## begin Quoted passage
# Our boer buck gets to live!



## TheMixedBag (Oct 16, 2010)

Since we never could find a good time to butcher him, we threw him on a back lot away from us and the goats as a last ditch effort to "cure" his attitude problem.. It worked. A week of no contact and he's following everyone around like a little puppy. No aggression, no attitude, no problems. So he'll be registered and kept as a breeding buck, as per the original plan. I'll get pics up when I can.


----------



## margaret (Aug 30, 2013)

Glad he worked put for you.


----------



## lottsagoats (Dec 10, 2012)

Segreation can be a good thing, sometimes! Glad he has come around for you.


----------



## Trickyroo (Sep 26, 2012)

Very happy to hear he turned around for you ! 
A little time alone worked wonders for him , lol Gave him time to rethink his actions


----------



## ksalvagno (Oct 6, 2009)

Glad it worked out for you.


----------



## ThreeHavens (Oct 20, 2011)

Trickyroo said:


> Very happy to hear he turned around for you !
> A little time alone worked wonders for him , lol Gave him time to rethink his actions


Time out! :laugh:


----------



## Rusty (Aug 21, 2013)

Yes, I have one that has to go to "Time Out" once in awhile, she is a doe that is bigger than everyone else and she has horns, and sometimes she gets real greedy and pushes everyone out of the grain or jealous and tries to but the smaller ones when they are getting attention. So she goes to time out for one day and it's usually a good long time before she acts out again.


----------



## Trickyroo (Sep 26, 2012)

ThreeHavens said:


> Time out! :laugh:


Time out young man


----------



## toth boer goats (Jul 20, 2008)

Good job


----------



## LeahMeit (Sep 16, 2013)

So glad it worked out for you!!


----------
## end Quoted passage
## begin Collected material
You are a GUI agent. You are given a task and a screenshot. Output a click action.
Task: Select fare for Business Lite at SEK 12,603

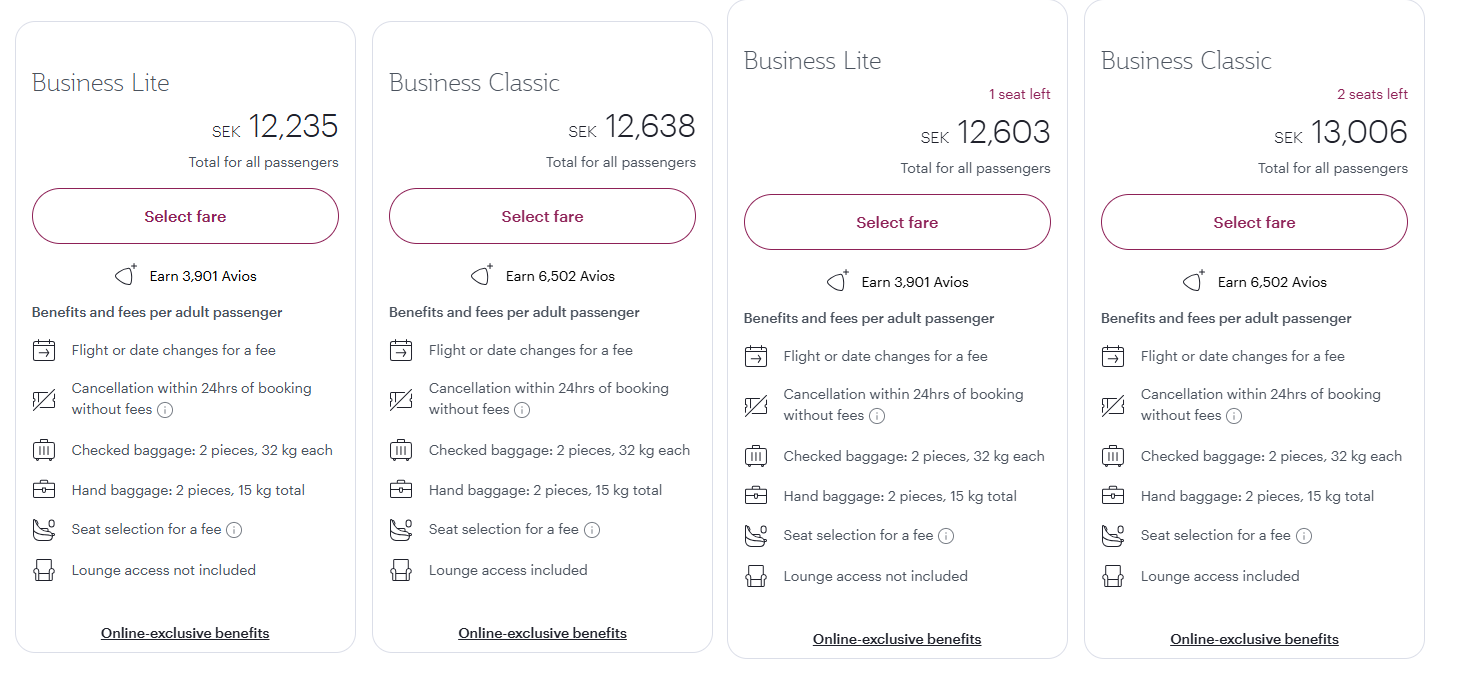[897, 223]
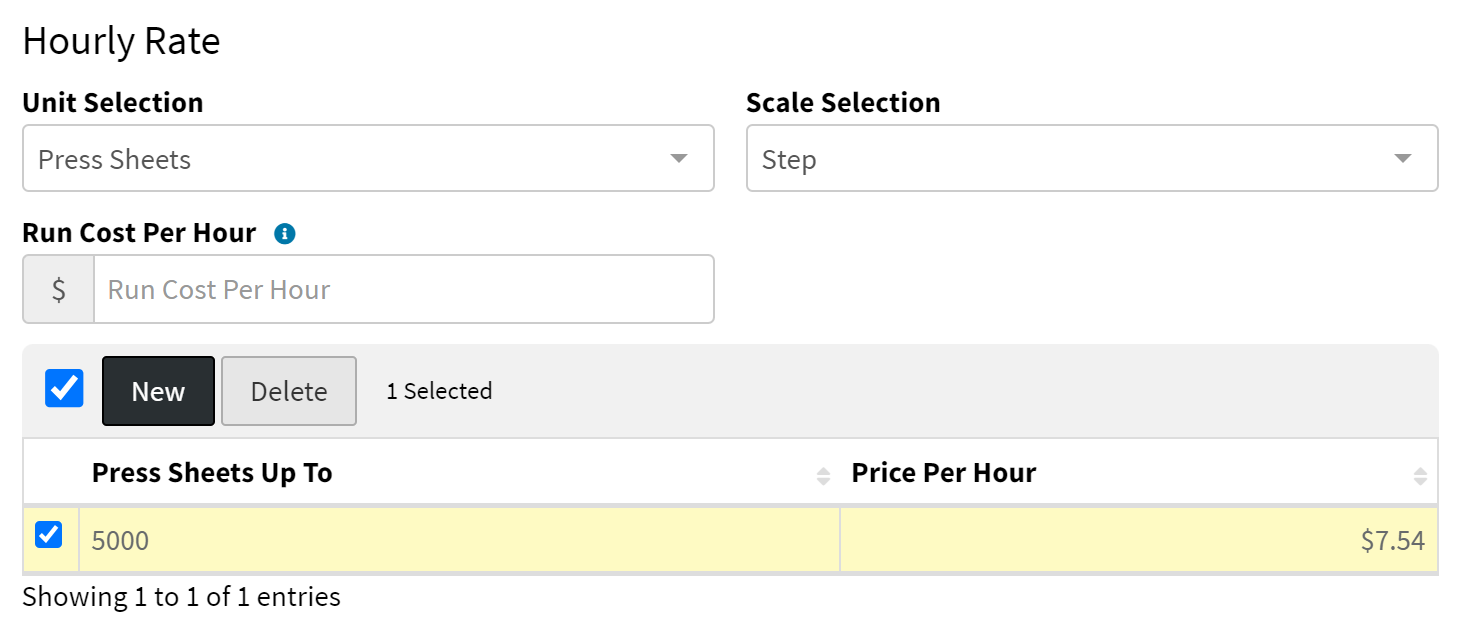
## end Collected material
Exercise tasks:
• A. In the forum thread about the boer buck, how long did the buck go without contact before his behavior changed?
• B. In the forum thread about the boer buck, which usernames have a date in 2013 next to them?
• C. Transcribe the forum thread about the boer buck from "## TheMixedBag (Oct" up to and including "(Aug 30, 2013)", with no changes.

Problem solutions:
• A. A week.

• B. margaret (Aug 30, 2013), Rusty (Aug 21, 2013), LeahMeit (Sep 16, 2013)

• C.
## TheMixedBag (Oct 16, 2010)

Since we never could find a good time to butcher him, we threw him on a back lot away from us and the goats as a last ditch effort to "cure" his attitude problem.. It worked. A week of no contact and he's following everyone around like a little puppy. No aggression, no attitude, no problems. So he'll be registered and kept as a breeding buck, as per the original plan. I'll get pics up when I can.


----------



## margaret (Aug 30, 2013)